48. Villa E, Critelli R, Lei B, Marzocchi G, Camma C, Giannelli G, Pontisso P, et al. Neoangiogenesis-related genes are hallmarks of fast-growing hepatocellular carcinomas and worst survival. Results from a prospective study. Gut 2016;65:861-869.

49. Villanueva A, Hoshida Y, Battiston C, Tovar V, Sia D, Alsinet C, Cornelia H, et al. Combining clinical, pathology, and gene expression data to predict recurrence of hepatocellular carcinoma.
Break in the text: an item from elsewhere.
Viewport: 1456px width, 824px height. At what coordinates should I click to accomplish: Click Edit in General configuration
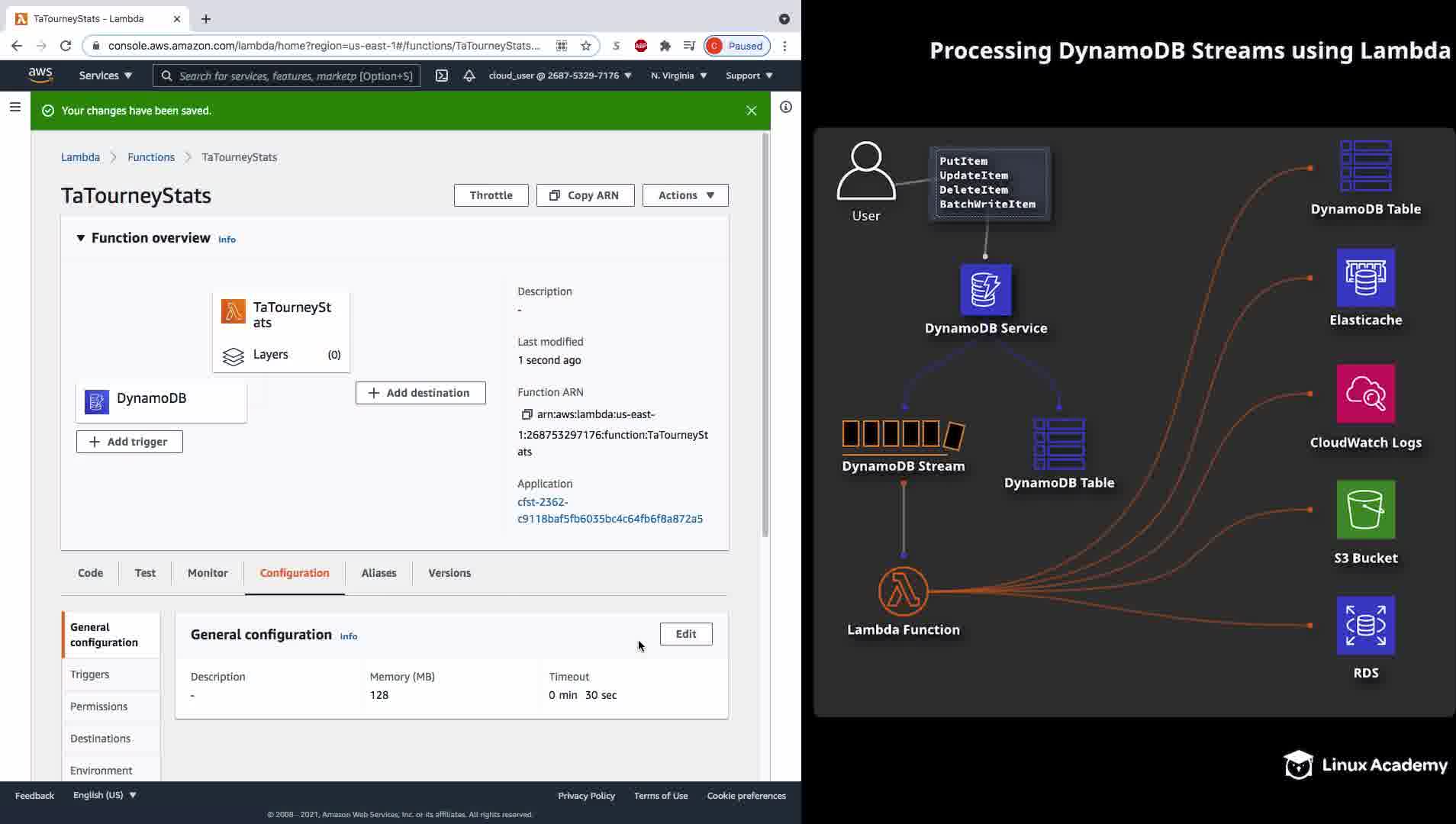pos(686,634)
Gastroenterology 2011;140: 1501-1512 el502.

Claims

CLAIMS:

A method for predicting the survival time of a patient suffering from an hepatocellular carcinoma (HCC) comprising: i) determining, in a sample obtained from the patient, the expression level of the genes selected in the group consisting in AGXT, FETUB, GLS2, GNMT, SLC10A1 and SLC22A7; ii) comparing the expression level of the genes determined at step i) with their predetermined reference values and iii) providing a good prognosis when the expression levels determined at step i) are higher than their predetermined reference values, or providing a bad prognosis when the expression levels determined at step i) are lower than their predetermined reference values.

A method according to claim 1 wherein at least one gene in the group consisting of OTC and SLC27A5 may be added.
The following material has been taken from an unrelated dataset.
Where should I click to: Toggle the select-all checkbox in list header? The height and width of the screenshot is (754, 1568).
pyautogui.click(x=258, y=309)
A method for predicting the survival time of a patient suffering from an hepatocellular carcinoma according to claims 1 or 2 comprising i) determining in a sample obtained from the patient the expression level of the genes selected in the group consisting in AGXT, FETUB, GLS2, GNMT, SLC10A1, SLC22A7, OTC and SLC27A5 ii) comparing the expression level of the genes determined at step i) with their predetermined reference values and iii) providing a good prognosis when the expression levels determined at step i) are higher than their predetermined reference values, or providing a bad prognosis when the expression levels determined at step i) are lower than their predetermined reference values.

A method for predicting at least a mutation of the CTNNB1 gene in a patient suffering from an hepatocellular carcinoma comprising i) determining in a sample obtained from the patient the expression level of the genes selected in the group consisting in HAL, VNN1, ODAM, GLUL and LGR5; ii) computing a CTNNB1 mutation score conceived by the inventors thanks to these expression levels of the genes and; iii) comparing said CTNNB1 mutation score determined at step ii) with its predetermined reference value to determine if there is at least a mutation on the CTNNB1 gene or no mutation on the CTNNB1 gene.

A chemotherapeutic compound for use in the treatment of HCC in a patient with prognosis according to the claims 1 to 3. A therapeutic composition comprising a chemotherapeutic compound for use in treatment of HCC in a patient with a bad prognosis according to the claims 1 to 3.